Under GED Plus, selected recruits earn their General Equivalency Degree at the Army’s expense before they begin basic training. The Army believes there are at least 500,000 high-school dropouts who meet the GED Plus standards.[14]
But consider the perverse nature of what the military is being forced to do: Rather than connecting with high-school seniors and juniors while they are in school, the military is ordered to wait in the wings until they drop out. And thousands of high-school students do exactly that every year, sentencing themselves to grim futures. Because their principals have put personal agendas and biases ahead of their education and development, these young men and women just give up, not knowing that a career in the military could change their lives.
Through luck or desperation, some small percentage of them will be enticed by the GED Plus program. Of course, by that time many of them will literally be out of reach—some because their lives have taken a turn for the better, but many because their lives have taken a turn for the worse. Life isn’t easy for high-school dropouts in 21st-century America.
Military service may not be a perfect fit for everybody, but it is for some. And it can be the difference between a life of opportunity and a life of dead ends. As Hutchinson argues, “High schools that deny access to military recruiters prevent students from receiving information about educational and training incentives offered by the armed forces, impairing their career decision-making process.”[15]

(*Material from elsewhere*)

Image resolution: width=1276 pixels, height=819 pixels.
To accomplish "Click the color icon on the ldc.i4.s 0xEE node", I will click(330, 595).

Even so, with the 107th Congress sharply divided, the prospects of Hutchinson’s bill resurfacing anytime soon seem bleak.
Making a Connection. The military spends $2 billion every year on recruiting and $268 million on advertising.[16] But as the recruiting woes of the last decade illustrate, it’s not glitzy ad campaigns or cash bonuses that awaken the spirit of a would-be recruit. In most cases, young people need to see the uniform, shake the hand and hear the story of someone who has been to Korea or Kuwait or Kosovo defending freedom’s frontiers. Nothing can replace that personal connection.
It’s obvious that thousands of school administrators are all-too willing to prevent the military from making that connection with a new generation of Americans. Nothing short of an ultimatum from state or federal lawmakers will change that. And until that happens, the nation’s defenses and high-school graduates will continue to suffer.
[1] See September 27, 2000 statement of Air Force Chief of Staff Michael Ryan; Sgt. Alicia Borlik, “Services grapple with recruiting challenges,” AFIS News, March 1999; Center for Security Policy.
[2] See House Armed Services Committee, Findings for HR4660.
[3] Air Force figures quoted in Rowan Scarborough’s “Bans on military recruiters stymie enlistment efforts,” The Washington Times, May 29, 2000.
[4] House Armed Services Committee, Findings for HR4660.
[5] Rudi Williams, “Recruiters discuss problems with top DoD officials,” AFIS News, July 12, 2000.
[6] See September 27, 2000 statement of Adm. Vern Clark.
[7] House Armed Services Committee, Findings for HR4660.
[8] FY2000 National Defense Authorization Act.
[9] See Sen. Tim Hutchinson press release, April 5, 2000.
[10] FY2001 National Defense Authorization Act.
[11] FY2001 National Defense Authorization Act.
[12] See Rick Maze, “Recruiters want better access to high schools,” Army Times, March 13, 2000.
[13] Col. Joseph Ryan, testimony before the Indiana House Committee on Public Policy, Ethics and Veterans Affairs, February 15, 2000.
[14] Army Secretary Louis Caldera, DoD News Briefing, February 3, 2000.
[15]Hutchinson press release.
[16] See Borlik; Greg Jaffe, “The Military Wages Uphill Battle,” The Wall Street Journal, September 23, 1999.